GIVEN TASK:
Write the next part of the passage below about the film "Rodrick Rules," starting where it stops.

SUPPLIED PASSAGE:
A young Billie Eilish provides additional voices.

Production
Brad Simpson stated he anticipated a sequel movie if the first film is a success. "Our writing staff are writing a sequel right now, "Rodrick Rules," which would be based on the second book"..."And, you know, we hope that the people to see a second movie, so that we are in position of going again right away and making another film. I certainly know that the fans would like to see all the books made into movies." Fox 2000 greenlit the sequel and Zachary Gordon returned as Greg Heffley. Steve Zahn (Frank Heffley) and Rachael Harris (Susan Heffley) also returned. The film was directed by David Bowers and the screenplay was written by Gabe Sachs and Jeff Judah. Principal photography began in Vancouver August 2010. A few new characters appeared in the film, including Peyton List as Holly Hills. The trailer was seen with Gulliver's Travels. The website created for the first was updated for the sequel featuring pictures of the cast and a short synopsis of the film. The film was released on March 25, 2011. Talks of a sequel were announced after the release of the first, but was not officially announced until May 12, 2010, announcing that it would be released March 25, 2011. Filming took place in Vancouver, British Columbia and New Westminster, British Columbia from August 23 to October 27, 2010. The mall scene was filmed at Park Royal Mall in West Vancouver. The roller rink scene was filmed at the PNE Agrodome, due to Vancouver lacking a real roller rink. Director Thor Freudenthal was replaced by director David Bowers (director of Flushed Away by Aardman, the creators of Wallace and Gromit, and the film adaptation of anime cybernetic superhero kid Astro Boy).

Marketing and release
The trailer was shown with Gulliver's Travels on December 25, 2010. It was later online on January 3, 2011. A poster was released there after on January 14, 2011. In February 2011, an exclusive online-only trailer was released on the "Wimpy Kid Movie" YouTube channel, officialwimpmovie. Due to the success of the first film in Singapore, the film was released there eight days before the US release on March 17, 2011. The film was released in Brazil on September 16, 2011. A TV spot of the movie was released in March 2011.

Home media
The film was released on a stand-alone DVD, a special edition double DVD pack, and a Blu-ray/DVD/digital copy combo pack on June 21, 2011. One of the bonus shorts was shown during iParty with Victorious on Nickelodeon at 8:00 PM on June 11, 2011.

Reception

Box office
The film made $7.3 million on its opening day, ranking #2 behind Sucker Punch. It managed to rank #1 in the weekend box office. In the UK, it debuted at #3 in the weekend box office behind Pirates of the Caribbean: On Stranger Tides and The Hangover Part II.

Saved data entries:
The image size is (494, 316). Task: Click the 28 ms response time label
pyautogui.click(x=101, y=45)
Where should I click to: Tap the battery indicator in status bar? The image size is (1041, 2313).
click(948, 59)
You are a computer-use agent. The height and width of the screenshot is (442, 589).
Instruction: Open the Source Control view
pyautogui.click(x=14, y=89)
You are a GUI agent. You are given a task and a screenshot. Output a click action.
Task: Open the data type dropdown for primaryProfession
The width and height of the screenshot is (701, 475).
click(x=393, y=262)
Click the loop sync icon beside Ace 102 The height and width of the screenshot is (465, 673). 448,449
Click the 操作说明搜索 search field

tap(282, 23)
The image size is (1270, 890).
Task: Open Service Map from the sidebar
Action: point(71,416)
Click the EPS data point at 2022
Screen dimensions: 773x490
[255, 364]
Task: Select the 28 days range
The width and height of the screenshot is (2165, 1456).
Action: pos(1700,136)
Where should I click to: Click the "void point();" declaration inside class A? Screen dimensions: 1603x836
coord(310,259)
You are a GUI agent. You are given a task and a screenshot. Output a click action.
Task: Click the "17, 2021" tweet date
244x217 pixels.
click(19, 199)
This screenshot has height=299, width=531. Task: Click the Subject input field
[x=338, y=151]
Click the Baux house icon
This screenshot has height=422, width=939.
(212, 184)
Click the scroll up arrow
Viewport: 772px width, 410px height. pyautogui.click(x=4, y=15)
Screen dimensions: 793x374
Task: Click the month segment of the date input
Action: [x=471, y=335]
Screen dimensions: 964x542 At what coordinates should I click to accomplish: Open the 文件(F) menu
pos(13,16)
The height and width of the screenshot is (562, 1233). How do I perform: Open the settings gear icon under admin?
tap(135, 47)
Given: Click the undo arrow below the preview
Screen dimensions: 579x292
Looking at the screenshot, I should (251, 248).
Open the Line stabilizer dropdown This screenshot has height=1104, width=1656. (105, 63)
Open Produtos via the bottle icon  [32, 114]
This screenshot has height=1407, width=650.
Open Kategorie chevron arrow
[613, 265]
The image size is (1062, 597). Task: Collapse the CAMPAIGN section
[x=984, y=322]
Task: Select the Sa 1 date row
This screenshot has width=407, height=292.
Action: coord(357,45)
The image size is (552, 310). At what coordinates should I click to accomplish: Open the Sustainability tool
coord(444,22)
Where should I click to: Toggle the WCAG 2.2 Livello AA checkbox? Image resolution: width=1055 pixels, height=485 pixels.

TASK ANSWER:
The film eventually grossed $52,698,535 in the US and Canada and $19,718,859 in other countries for a worldwide total of $72,417,394.

Critical response
On Rotten Tomatoes, the film has an approval rating of 47% based on 100 reviews and an average rating of 5.4/10. The site's critical consensus reads, "Moderately witty and acceptably acted, Diary of a Wimpy Kid 2 isn't much worse than the first installment." On Metacritic, it has a score of 51 out of 100 based on 23 critics, indicating "mixed or average reviews". Audiences polled by CinemaScore gave it an average grade of "A−" on an A+ to F scale.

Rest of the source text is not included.